Uma das tarefas mais espinhosas,
árduas e cansativas do professor de português é a famosa “correção de redação”.
Deem o nome que quiserem – produção da escrita, produção textual, reescrita,
etc., – o certo é que o professor tem por obrigação levar o aluno a produzir os
mais variados tipos de texto durante o período escolar. Trata-se de uma tarefa
extremamente importante, mas, como dizia, espinhosa. Pense-se em um professor
obrigado a corrigir cem, duzentos ou mesmo trezendos textos por semana, por mês
ou por bimestre... O ensino da redação é uma questão por demais complexa e não
posso descer aqui a pormenores com relação ao assunto. No meu livro Gramática:
nunca mais (o primeiro deles), procuro discorrer bastante sobre essa
prática escolar tão útil para a vida.
O
principal problema está relacionado com o critério de correção. O que deve
prevalecer: a criação do aluno ou a correção linguística? Alguém poderia falar
em meio- -termo, mas isso é
possível?
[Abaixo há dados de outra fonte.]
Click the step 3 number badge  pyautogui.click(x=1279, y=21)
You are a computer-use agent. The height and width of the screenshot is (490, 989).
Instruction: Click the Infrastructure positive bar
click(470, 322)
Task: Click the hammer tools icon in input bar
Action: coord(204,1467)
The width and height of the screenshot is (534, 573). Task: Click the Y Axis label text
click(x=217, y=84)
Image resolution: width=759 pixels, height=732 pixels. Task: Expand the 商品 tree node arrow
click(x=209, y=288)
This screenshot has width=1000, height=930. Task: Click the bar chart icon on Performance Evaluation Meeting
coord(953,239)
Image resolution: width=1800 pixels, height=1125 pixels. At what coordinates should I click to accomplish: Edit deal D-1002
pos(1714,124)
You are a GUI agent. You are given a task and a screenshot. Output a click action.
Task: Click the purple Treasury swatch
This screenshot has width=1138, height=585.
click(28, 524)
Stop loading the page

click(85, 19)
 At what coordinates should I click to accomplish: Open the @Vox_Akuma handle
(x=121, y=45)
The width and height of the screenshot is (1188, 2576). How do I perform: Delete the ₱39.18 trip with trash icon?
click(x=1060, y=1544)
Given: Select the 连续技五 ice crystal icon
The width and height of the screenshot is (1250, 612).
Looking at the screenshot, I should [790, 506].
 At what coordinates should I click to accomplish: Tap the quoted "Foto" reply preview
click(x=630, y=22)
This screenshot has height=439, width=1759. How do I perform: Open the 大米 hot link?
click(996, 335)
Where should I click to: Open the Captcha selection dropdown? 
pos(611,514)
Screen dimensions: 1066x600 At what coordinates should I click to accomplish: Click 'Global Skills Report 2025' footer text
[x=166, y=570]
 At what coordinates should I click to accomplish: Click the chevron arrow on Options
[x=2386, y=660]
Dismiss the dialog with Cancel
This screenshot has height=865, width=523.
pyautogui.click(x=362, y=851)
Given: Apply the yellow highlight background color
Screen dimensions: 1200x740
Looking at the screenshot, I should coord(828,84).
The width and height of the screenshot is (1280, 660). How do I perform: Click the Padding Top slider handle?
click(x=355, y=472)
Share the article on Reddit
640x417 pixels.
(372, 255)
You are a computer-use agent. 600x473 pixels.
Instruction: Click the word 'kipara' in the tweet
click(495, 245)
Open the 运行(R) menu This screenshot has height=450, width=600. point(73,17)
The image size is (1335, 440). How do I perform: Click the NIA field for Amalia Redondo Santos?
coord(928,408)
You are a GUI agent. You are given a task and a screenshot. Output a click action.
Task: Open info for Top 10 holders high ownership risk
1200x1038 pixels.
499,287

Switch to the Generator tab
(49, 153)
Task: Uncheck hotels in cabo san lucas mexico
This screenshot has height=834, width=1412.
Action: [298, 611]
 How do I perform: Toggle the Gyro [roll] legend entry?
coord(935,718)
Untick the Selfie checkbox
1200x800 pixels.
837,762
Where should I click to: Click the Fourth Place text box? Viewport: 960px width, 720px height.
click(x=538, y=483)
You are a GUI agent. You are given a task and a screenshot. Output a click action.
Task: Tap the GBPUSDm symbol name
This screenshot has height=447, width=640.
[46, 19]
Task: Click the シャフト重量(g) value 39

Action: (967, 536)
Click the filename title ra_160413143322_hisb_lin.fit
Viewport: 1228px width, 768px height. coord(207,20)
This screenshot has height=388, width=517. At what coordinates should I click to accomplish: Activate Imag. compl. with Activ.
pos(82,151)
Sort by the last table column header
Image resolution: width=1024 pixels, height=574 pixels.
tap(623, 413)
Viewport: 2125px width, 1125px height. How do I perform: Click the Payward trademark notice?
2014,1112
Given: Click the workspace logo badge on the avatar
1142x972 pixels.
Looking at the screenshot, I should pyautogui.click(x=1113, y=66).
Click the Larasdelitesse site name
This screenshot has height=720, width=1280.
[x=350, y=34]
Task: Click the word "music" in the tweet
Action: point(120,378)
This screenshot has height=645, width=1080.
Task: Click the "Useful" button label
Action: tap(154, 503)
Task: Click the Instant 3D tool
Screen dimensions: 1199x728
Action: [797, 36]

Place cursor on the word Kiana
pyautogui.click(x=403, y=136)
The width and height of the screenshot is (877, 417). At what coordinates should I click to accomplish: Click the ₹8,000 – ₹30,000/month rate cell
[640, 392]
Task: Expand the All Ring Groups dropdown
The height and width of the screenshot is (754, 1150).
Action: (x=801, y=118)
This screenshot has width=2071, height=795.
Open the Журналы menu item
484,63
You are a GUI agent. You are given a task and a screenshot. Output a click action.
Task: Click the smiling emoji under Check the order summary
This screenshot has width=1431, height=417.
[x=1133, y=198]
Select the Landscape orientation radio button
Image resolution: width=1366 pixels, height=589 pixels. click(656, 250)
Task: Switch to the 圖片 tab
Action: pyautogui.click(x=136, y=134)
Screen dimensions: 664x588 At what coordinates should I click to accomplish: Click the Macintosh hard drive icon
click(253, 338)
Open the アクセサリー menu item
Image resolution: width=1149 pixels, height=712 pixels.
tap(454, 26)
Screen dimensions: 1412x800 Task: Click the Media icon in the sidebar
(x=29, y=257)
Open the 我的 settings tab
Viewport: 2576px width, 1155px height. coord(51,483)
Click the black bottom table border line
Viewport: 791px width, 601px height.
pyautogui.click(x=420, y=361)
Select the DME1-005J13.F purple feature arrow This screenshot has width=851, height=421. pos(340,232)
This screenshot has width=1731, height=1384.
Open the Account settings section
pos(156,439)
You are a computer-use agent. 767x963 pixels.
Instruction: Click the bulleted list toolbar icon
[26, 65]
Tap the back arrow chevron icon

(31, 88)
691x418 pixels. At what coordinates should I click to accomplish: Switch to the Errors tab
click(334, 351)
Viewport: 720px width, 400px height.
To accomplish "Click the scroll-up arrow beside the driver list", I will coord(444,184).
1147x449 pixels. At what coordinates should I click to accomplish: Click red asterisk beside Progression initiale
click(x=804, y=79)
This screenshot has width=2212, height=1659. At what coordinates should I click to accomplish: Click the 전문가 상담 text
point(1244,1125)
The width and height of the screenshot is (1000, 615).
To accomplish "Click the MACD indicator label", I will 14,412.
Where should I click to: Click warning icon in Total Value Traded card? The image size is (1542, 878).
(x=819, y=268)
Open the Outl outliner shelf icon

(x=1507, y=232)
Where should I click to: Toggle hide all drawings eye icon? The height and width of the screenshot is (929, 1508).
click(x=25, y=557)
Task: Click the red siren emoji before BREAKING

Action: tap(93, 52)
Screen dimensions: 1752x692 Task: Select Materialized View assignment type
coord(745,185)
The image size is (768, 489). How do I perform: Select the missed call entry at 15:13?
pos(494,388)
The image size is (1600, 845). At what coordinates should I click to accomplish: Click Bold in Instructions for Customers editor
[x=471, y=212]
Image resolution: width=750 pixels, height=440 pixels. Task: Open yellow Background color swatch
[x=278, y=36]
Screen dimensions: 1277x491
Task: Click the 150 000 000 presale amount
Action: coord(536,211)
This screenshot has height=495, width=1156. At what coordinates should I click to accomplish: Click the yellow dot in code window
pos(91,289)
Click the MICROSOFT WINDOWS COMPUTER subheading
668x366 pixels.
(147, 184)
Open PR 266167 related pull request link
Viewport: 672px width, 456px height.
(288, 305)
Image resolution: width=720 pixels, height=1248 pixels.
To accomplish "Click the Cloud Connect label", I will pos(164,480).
Um poema é um poema e uma procuração é uma procuração, com tipos de
linguagem diferentes.
Sempre
que toco nesse assunto, lembro-me de que certa vez, há muitos anos, quando eu
era professor da Escola Estadual Professor Pedro Aleixo, em Belo Horizonte,
pedi aos meus alunos que fizessem uma redação com o título Se eu fosse
Presidente da República. De um modo geral, os alunos usaram o chamado
“português correto”, como era de esperar, mas houve um deles – de sobrenome
Moreno, filho de uma aluna minha da Faculdade e de um jornalista – que
extrapolou, isto é, escreveu (intuitivamente, é claro) à maneira de Álvaro de
Campos: eram gritos lancinantes de revolta contra a situação vigente, sem
pontuação, sem paragrafação e sem muita sequência lógica, mas que surtiram um
efeito extraordinário, considerando-se que era uma criança de 12 ou 13 anos.
Daí me veio a dúvida: que nota atribuir ao trabalho do aluno?
Existem
várias propostas com relação à avaliação de textos, mas parece não haver
nenhuma que satisfaça a maioria dos professores de português. Um aluno que
escreve corretamente, de acordo com os padrões cultos da linguagem, merece uma
nota boa, mesmo que a sua redação seja pouco ou nada criativa? Mas o importante
para a vida não é saber usar o dialeto padrão? Afinal, o aluno vai precisar na
vida profissional é de escrever cartas, ofícios, procurações, avisos,
relatórios, textos técnicos, etc. O dom da criação artística é um privilégio de
poucos e, na verdade, são poucas as pessoas que se dedicam a essa atividade.
Mas as suas redações na escola, mesmo com problemas de adequação à língua
culta, devem ser bem avaliadas, no sentido de obterem boas notas?
Enfim,
como deve ser a correção de textos na escola? Deve ou pode o professor avaliar a redação e, numa atitude mais ou
menos impressionista, lançar a nota global? Ou seria conveniente dar uma nota
pelo conteúdo e descontar alguns pontos pelos chamados erros de português? Ou
não deve o professor se preocupar com o aspecto formal do trabalho, isto é, com
a ortografia, pontuação, concordância, regência, etc., valorizando apenas a
comunicação ou a mensagem proposta pelo aluno?
Agora
transponha-se esse problema para a correção dos milhões de redações do Enem.
São milhares de professores-corretores, ou seja, milhares de cabeças pensantes
diferentes que, mesmo com treinamento específico – on-line, diga-se de passagem
–, atribuem notas aos candidatos do Enem. Acho uma atitude temerária do Inep
atribuir pontos a uma correção que apresenta tantos problemas e um viés
subjetivo bastante forte.
Não estou
com isso dizendo que não deve haver redação no Enem. Pelo contrário; sou
francamente favorável a essa atividade pedagógica, essencial para a vida e para
a carreira do indivíduo. Condeno apenas a maneira como é feita a correção. Mas
como deve ser operacionalizada a avaliação das redações do Enem? Na próxima
postagem apresentarei uma proposta simples e objetiva para a questão, que não
traga tanta desconfiança para os candidatos. Urge que pensemos no assunto,
antes que as redações do Enem se tornem uma “piada nacional”, como vaticinou a
revista Veja, em uma reportagem recente.